Fortunately, the effects of some changes are easy to see. For example, swapping out a very inaccurate factory barrel for a match-grade unit is a step that will likely yield drastic results. Fire groups with 5 quality factory loads before the change and then fire the same 5 loads afterward and group sizes will probably have shrunk across the board.
Similar results would probably been seen after addressing a severe bedding issue. The bigger the problem (heavy pressure on the barrel, action shifting around in stock, etc.), the more likely you'll be to see an accuracy gain after the barrel is floated and the action anchored solidly (and correctly) to the stock.
What I'm saying is that big fixes for not-so-subtle imperfections usually offer the most bang (in the form of noticeable accuracy gains) for the buck. These are the improvements that it seems you would be most comfortable paying for (and that's understandable).
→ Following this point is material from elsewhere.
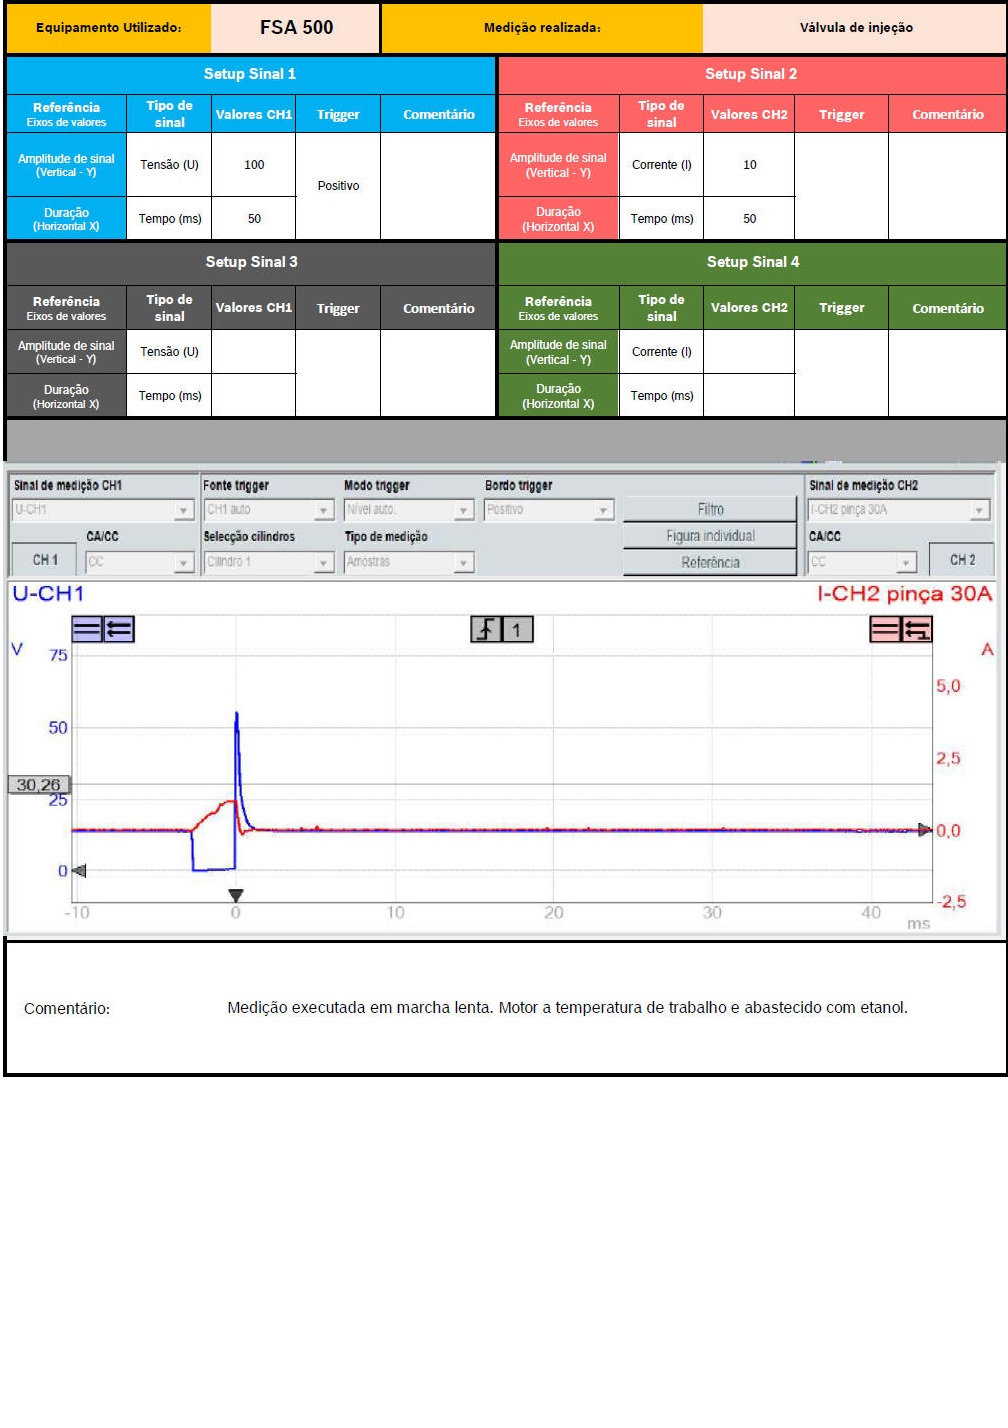
Task: Click the trigger channel number 1 icon
Action: tap(517, 630)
However, as the accurizing steps begin to address issues that are more and more subtle (bolt lug contact, recoil lug size, thread runout in the receiver), the returns start to get harder to see (and quantify). Of course, every case is different, and rifles with very crooked receiver threads will benefit more from chasing them than a rifle with good factory-cut threads.
So let's say you shoot a random factory rifle before having its threads chased, then chase them and shoot it again. Will you see an accuracy improvement? Possibly not. However, will that very tiny improvement one day pay off in a way that you might not even be aware of (say, keeping a bullet on the edge of a steel silhouette at 800 yards that would have otherwise missed by a millimeter had the threads not been chased)? Possibly. And maybe that one shot was a very important one (and some guys feel more than comfortable paying for that peace of mind).